Stored data:

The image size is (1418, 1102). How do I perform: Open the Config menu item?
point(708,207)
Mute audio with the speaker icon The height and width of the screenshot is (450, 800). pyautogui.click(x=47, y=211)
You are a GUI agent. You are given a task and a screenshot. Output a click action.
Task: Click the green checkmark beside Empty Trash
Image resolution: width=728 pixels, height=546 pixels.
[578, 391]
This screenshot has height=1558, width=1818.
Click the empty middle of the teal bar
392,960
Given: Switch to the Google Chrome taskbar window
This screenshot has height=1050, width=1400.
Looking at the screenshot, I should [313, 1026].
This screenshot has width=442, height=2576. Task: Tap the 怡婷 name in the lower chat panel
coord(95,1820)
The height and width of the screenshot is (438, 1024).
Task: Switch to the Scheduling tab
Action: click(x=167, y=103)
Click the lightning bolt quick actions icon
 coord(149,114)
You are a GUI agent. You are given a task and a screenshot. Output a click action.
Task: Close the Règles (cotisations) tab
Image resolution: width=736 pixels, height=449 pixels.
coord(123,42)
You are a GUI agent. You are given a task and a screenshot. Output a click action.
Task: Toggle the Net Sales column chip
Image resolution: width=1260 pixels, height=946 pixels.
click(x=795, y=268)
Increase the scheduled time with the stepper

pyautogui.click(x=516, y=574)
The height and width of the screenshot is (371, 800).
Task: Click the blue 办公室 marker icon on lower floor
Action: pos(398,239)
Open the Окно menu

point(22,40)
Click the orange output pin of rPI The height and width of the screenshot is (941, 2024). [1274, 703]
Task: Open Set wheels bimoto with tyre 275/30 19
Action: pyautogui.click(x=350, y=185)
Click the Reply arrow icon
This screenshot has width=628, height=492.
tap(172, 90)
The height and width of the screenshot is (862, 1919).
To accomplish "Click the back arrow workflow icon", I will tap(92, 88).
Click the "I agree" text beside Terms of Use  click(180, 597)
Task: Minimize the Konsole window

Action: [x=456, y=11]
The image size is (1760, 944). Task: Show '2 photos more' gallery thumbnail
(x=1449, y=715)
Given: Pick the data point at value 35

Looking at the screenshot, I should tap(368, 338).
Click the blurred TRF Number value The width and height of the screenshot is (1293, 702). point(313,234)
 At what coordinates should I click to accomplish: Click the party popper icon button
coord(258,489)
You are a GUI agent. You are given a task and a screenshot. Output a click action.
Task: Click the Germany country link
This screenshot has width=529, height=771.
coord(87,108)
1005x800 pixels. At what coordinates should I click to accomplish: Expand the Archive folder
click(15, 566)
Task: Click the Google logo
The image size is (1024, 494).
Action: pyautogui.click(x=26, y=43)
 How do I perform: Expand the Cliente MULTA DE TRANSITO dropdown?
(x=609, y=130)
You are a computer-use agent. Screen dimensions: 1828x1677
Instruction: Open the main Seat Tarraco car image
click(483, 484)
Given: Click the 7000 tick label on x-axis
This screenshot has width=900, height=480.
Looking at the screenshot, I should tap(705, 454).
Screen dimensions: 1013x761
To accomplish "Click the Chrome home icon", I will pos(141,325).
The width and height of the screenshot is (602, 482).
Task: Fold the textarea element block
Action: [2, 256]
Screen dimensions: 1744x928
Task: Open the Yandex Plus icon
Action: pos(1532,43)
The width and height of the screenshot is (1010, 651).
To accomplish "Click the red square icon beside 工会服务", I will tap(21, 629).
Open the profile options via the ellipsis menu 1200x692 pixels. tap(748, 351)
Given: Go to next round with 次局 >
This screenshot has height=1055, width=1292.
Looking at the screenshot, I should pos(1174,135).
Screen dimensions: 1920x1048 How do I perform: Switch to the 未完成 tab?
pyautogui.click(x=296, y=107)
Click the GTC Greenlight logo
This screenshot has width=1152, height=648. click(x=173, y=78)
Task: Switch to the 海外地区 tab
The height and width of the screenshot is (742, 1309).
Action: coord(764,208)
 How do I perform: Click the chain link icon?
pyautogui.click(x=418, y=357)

PROBLEM STATEMENT: Wherever the line holding "Task: Click the Germany country link" falls in the entries above, copy exactly from it through the line holding "You are a computer-use", inclusive, and add nothing.

FINAL ANSWER:
Task: Click the Germany country link
This screenshot has width=529, height=771.
coord(87,108)
1005x800 pixels. At what coordinates should I click to accomplish: Expand the Archive folder
click(15, 566)
Task: Click the Google logo
The image size is (1024, 494).
Action: pyautogui.click(x=26, y=43)
 How do I perform: Expand the Cliente MULTA DE TRANSITO dropdown?
(x=609, y=130)
You are a computer-use agent. Screen dimensions: 1828x1677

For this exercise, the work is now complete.